Di fronte alle situazioni difficili, prendono risalto, diventano evidenti situazioni che solitamente rimangono sottotraccia, anche a causa dell’affermarsi di una gerarchia di valori che finisce per plasmare tutta la società. In questo hanno un ruolo importante i media, gli opinionisti, che influenzano gli stili di vita e i modi di pensare. Nella difficoltà saltano le gerarchie false e fittizie e tornano alla luce i ruoli e i rapporti veri.
Anche col coronavirus è così. Torna in evidenza il tanto bistrattato lavoro. Posto a base della nostra repubblica democratica dalla Costituzione formale (”fondata sul lavoro“), sostituito dal mercato in quella materiale (”fondata sul mercato“). Relegato fra le anticaglie dall’intellettualità che conta o da una sedicente sinistra radicalchic, rimprende subito il suo posto nel momento della necessità.
Al fronte chi c’è? Guardate il telegiornale: personale sanitario sfatto dalla fatica, addetti ai servizi essenziali, lavoratori delle produzioni e della attività necessarie. Gente spesso modesta, come le due commesse del piccolo negozio sotto  casa, che, con la paura negli occhi, ogni giorno aprono presto e ci danno quelle poche cose che ci consentono di stare a casa. Ai vecchi, e sono tanti nella mia zona, portano anche la spesa a casa. Sul fronte c’è anche il giornalaio che rischia il contagio nei tanti incontri, ma a ognuno regala un sorriso e a tutti un pizzico di libertà di stampa o il farmacista o parafarmacista che ci dà i farmaci.

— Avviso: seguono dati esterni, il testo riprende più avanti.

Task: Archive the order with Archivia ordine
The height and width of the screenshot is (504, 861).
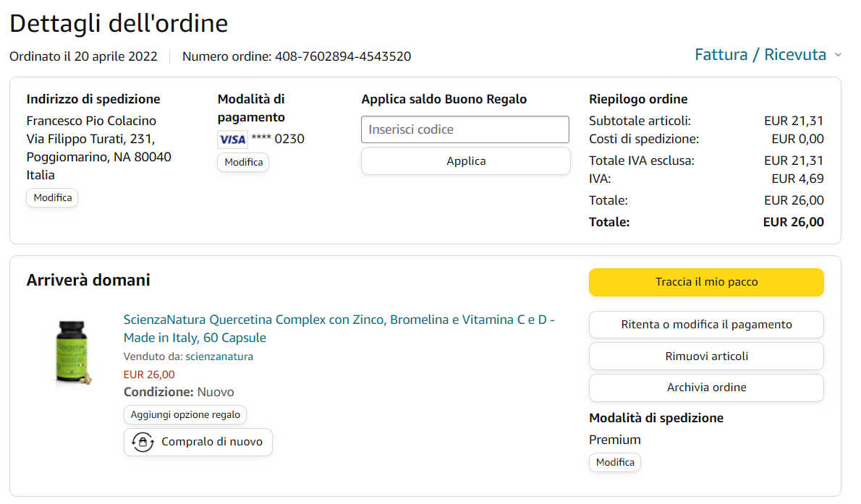Action: [706, 388]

Ecco, compagni ed amici, torna in evidenza il lavoro, che ha pari dignità, dalla commessa del negozietto al  farmacista, al primario della grande struttura sanitaria. E’ grazie a questa massa di lavoratori, che con onore e disciplina, ogni giorno fa il suo dovere, occupa in silenzio la sua postazione, che noi possiamo sperare di sopravvivere e ripartire.
Ed è ancora su quel fronte che si paga il prezzo più alto, a partire dai medici di base colpiti mortalmente dal virus per assistere i loro pazienti, specie quelli più deboli e bisognosi.
Non è finita l’emergenza e già si parla della ricostruzione. Cosa fare? Su quali valori ricostruire? Su chi investire? Su quali ceti sociali mettere l’attenzione? Bisogna impedire che ancora una volta sulle tragedie sociali si fondino speculazioni e ingiustificati arricchimenti. Non occorrono analisi cervellotiche per rispondere al quesito: la risposta è nel vento, davanti ai nostri occhi. Sono quei lavoratori che ancora una volta fanno il loro dovere, con generosità, con serietà. A loro dobbiamo ridare voce e visibilità nelle decisioni. Se ci pensate bene la democrazia di una società si misura con la considerazione che ha in essa il lavoro. Il tasso di democraticità è proporzionale al tasso di centralità dei lavoratori.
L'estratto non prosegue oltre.